En su libro «What Happened», Hillary Clinton relata una acertada historia que David Foster Wallace contó en un discurso de graduación de 2005 en el Kenyon College. Dos peces jóvenes están nadando cuando un pez mayor que se acerca a ellos asiente y dice: «Buenos días, chicos. ¿Cómo está el agua?». Los peces jóvenes siguen nadando alegremente. Finalmente, uno mira al otro: «¿Qué es el agua?»
De hecho, las realidades más importantes pueden ser las más difíciles de ver y hablar para los votantes. Pero ver y hablar debemos. El sexismo fue una fuerza en las primarias demócratas de este año.
Debe llegar un día en el que podamos ver los resultados de las elecciones sin decir: «Tenemos que hacerlo bien la próxima vez».

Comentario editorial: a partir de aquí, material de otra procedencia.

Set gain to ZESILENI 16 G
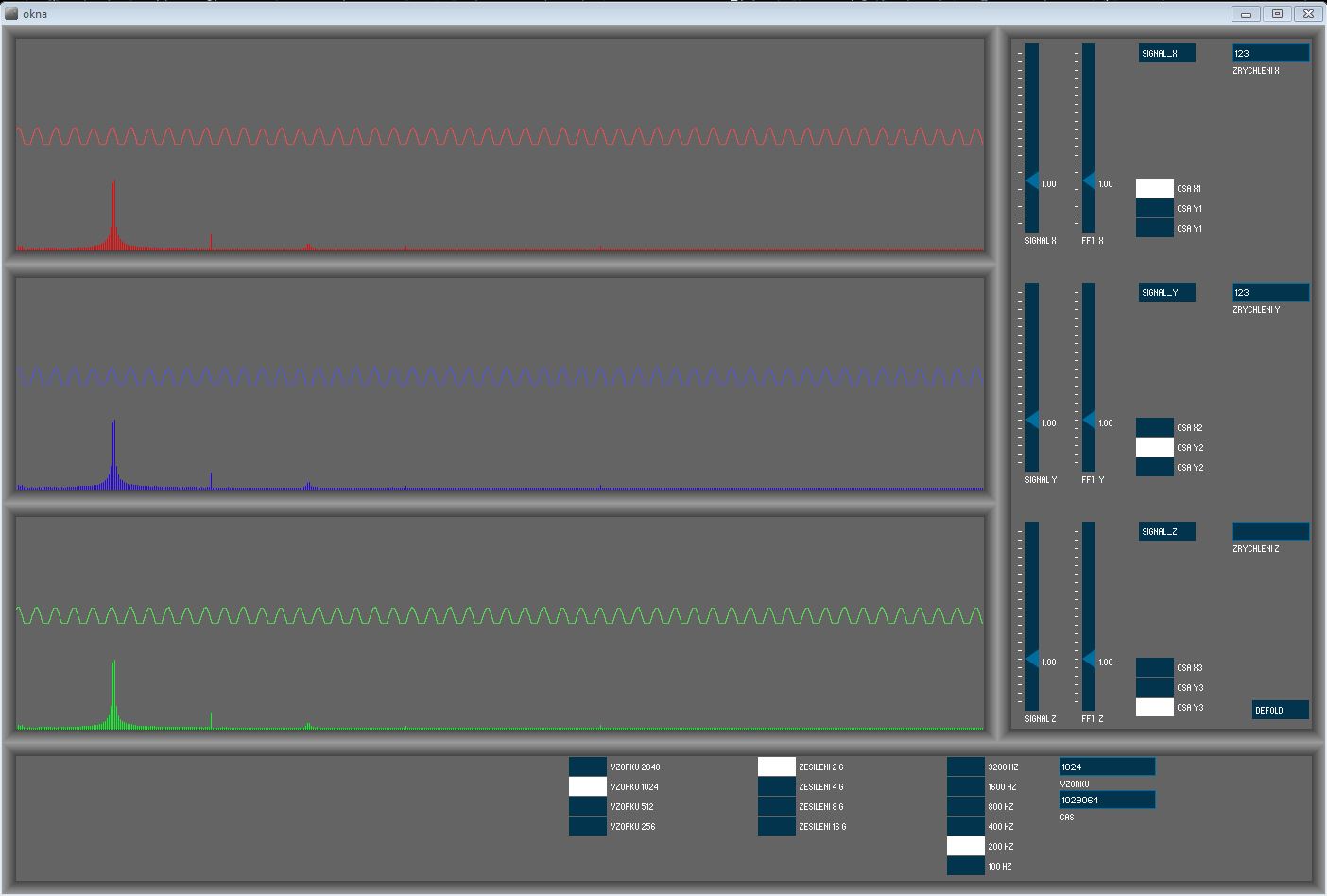Image resolution: width=1327 pixels, height=896 pixels. click(776, 826)
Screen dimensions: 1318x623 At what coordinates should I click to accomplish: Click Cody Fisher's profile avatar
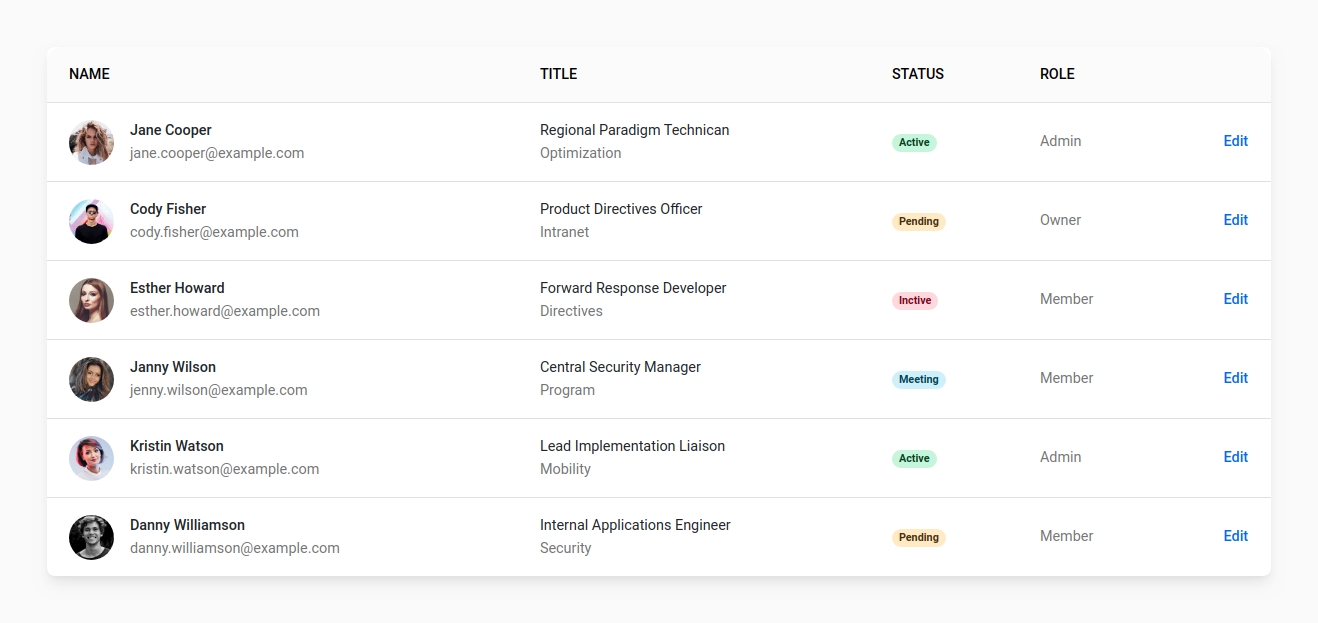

Por el bien de nuestro futuro, el escenario debe reajustarse a medida que avanzamos en el liderazgo político de las mujeres en los niveles más altos. En última instancia, la democracia que tenemos es la que hemos hecho. Tomando prestado a Shakespeare, si hay un fallo no está en nuestras estrellas, sino en nosotros mismos.